Sonya Huang: Me too.
Mikey Shulman: And there’s just a huge difference between a music video, which is heightening the song and telling the story, versus background music to put behind whatever YouTube content that I may make. And I love the former and I’m much less into the latter. And it’s because what we would like to do is pull people into music more than they are now, and not just have music be forever a background thing. There’s actually a video product in beta in Suno right now. And so people really love it.
Sonya Huang: Nice. That’s really cool. I can’t wait. Why do you think there’s so few consumer founders in AI right now? Like, what’s up with that? Everyone’s going for the enterprise. OpenAI just shut down Sora, which to me was—I mean, I understand their reasons, but why do you think there’s so few people building in consumer right now?
Mikey Shulman: I mean, I should ask you that. You’re the professional investor. I mean, my theory is it’s just harder, and there are a lot of obvious business problems to solve. And I’m happy to have less competition, honestly. Why do you think it is?

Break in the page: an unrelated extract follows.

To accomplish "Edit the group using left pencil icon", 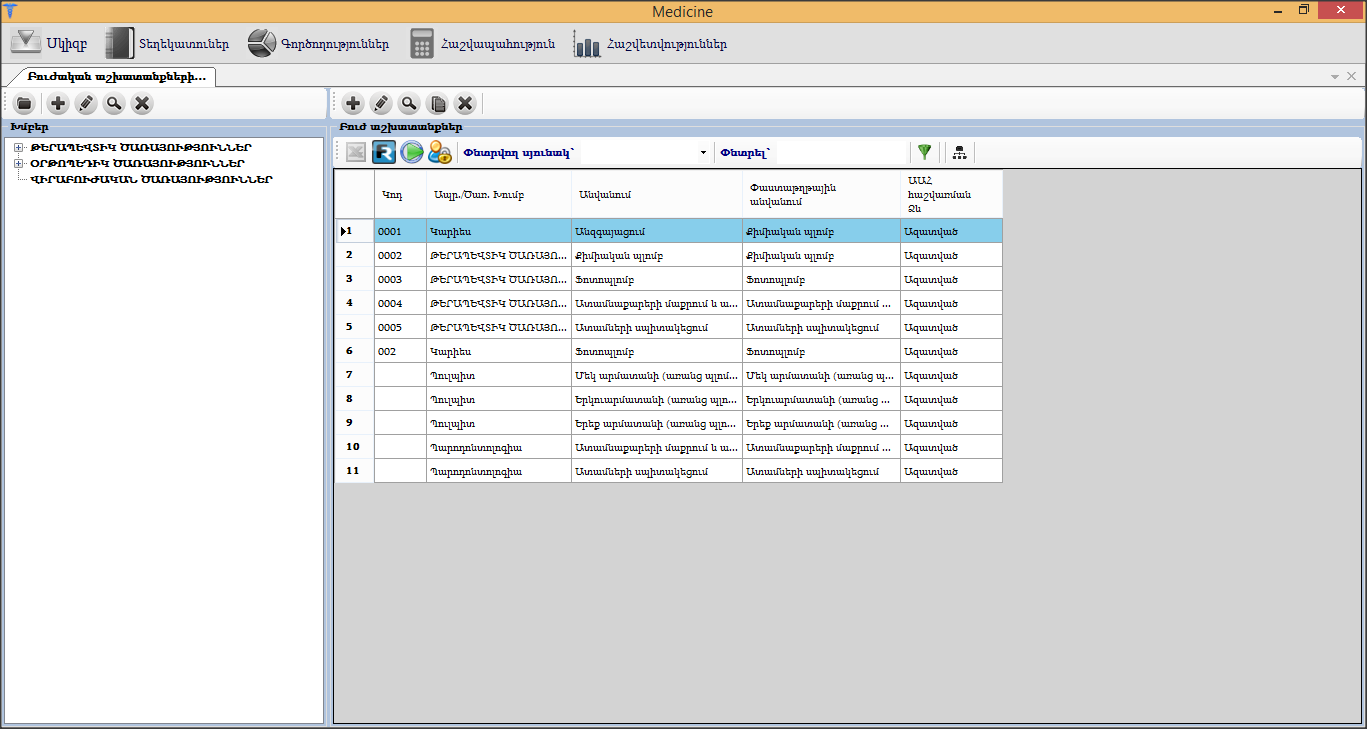I will coord(86,103).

Sonya Huang: I think it’s very clear to see how AI is going to automate a lot of existing business processes. I think it takes real creativity to dream about how AI can seep into the way that we actually play and create. I think it takes real creativity to see that. And most people, when they think AI music, probably think AI Spotify, which just sounds terrible. And I think it takes a lot of creativity to do what you’re doing.
Mikey Shulman: Well, thank you. Yeah, I think we are much more inspired and motivated by doing something that wasn’t possible until today, instead of automating or speeding up something that already exists. Again, there’s a lot of business value in automating and speeding up something that exists. In some sense, it is just more fun to do something that could never have been done before.
Sonya Huang: Yeah. And what are we going to do with all our time after all the robots are doing all our work? Like, we …
Mikey Shulman: You’re not going to want to doomscroll for an hour. You’re going to want to be productive and fulfilled.
Sonya Huang: Yeah, exactly. Awesome. Mikey, thank you for sharing everything about your journey to Suno. It’s been so cool, and to see you at the helm of a music company and an active entertainment platform, and just defining what the creator layer means in the world of AI. It’s been extraordinary to watch your journey since the original days of Harrison and your Discord. And so kudos on what you’ve done. Big admirer of you and Suno.
Mikey Shulman: Thank you so much. This was a lot of fun.